§ **Task description**
Copy out all of the lines below word for word, keeping every line as it is.

(Click-target data)
══════════
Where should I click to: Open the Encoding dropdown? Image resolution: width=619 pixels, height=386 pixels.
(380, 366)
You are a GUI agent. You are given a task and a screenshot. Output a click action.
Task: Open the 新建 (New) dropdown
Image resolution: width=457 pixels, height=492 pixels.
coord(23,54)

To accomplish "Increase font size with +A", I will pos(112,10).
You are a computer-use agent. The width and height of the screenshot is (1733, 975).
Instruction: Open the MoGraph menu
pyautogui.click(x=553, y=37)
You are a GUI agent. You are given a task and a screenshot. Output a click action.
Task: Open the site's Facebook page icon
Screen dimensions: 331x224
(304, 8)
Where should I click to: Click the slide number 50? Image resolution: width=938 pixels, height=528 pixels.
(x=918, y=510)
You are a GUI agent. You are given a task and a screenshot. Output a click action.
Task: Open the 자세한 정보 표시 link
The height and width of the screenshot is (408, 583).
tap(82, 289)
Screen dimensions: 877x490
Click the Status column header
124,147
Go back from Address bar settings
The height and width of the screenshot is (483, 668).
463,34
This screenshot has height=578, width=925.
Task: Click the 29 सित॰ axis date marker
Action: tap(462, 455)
══════════
§ **Problem solution**
Where should I click to: Open the Encoding dropdown? Image resolution: width=619 pixels, height=386 pixels.
(380, 366)
You are a GUI agent. You are given a task and a screenshot. Output a click action.
Task: Open the 新建 (New) dropdown
Image resolution: width=457 pixels, height=492 pixels.
coord(23,54)

To accomplish "Increase font size with +A", I will pos(112,10).
You are a computer-use agent. The width and height of the screenshot is (1733, 975).
Instruction: Open the MoGraph menu
pyautogui.click(x=553, y=37)
You are a GUI agent. You are given a task and a screenshot. Output a click action.
Task: Open the site's Facebook page icon
Screen dimensions: 331x224
(304, 8)
Where should I click to: Click the slide number 50? Image resolution: width=938 pixels, height=528 pixels.
(x=918, y=510)
You are a GUI agent. You are given a task and a screenshot. Output a click action.
Task: Open the 자세한 정보 표시 link
The height and width of the screenshot is (408, 583).
tap(82, 289)
Screen dimensions: 877x490
Click the Status column header
124,147
Go back from Address bar settings
The height and width of the screenshot is (483, 668).
463,34
This screenshot has height=578, width=925.
Task: Click the 29 सित॰ axis date marker
Action: tap(462, 455)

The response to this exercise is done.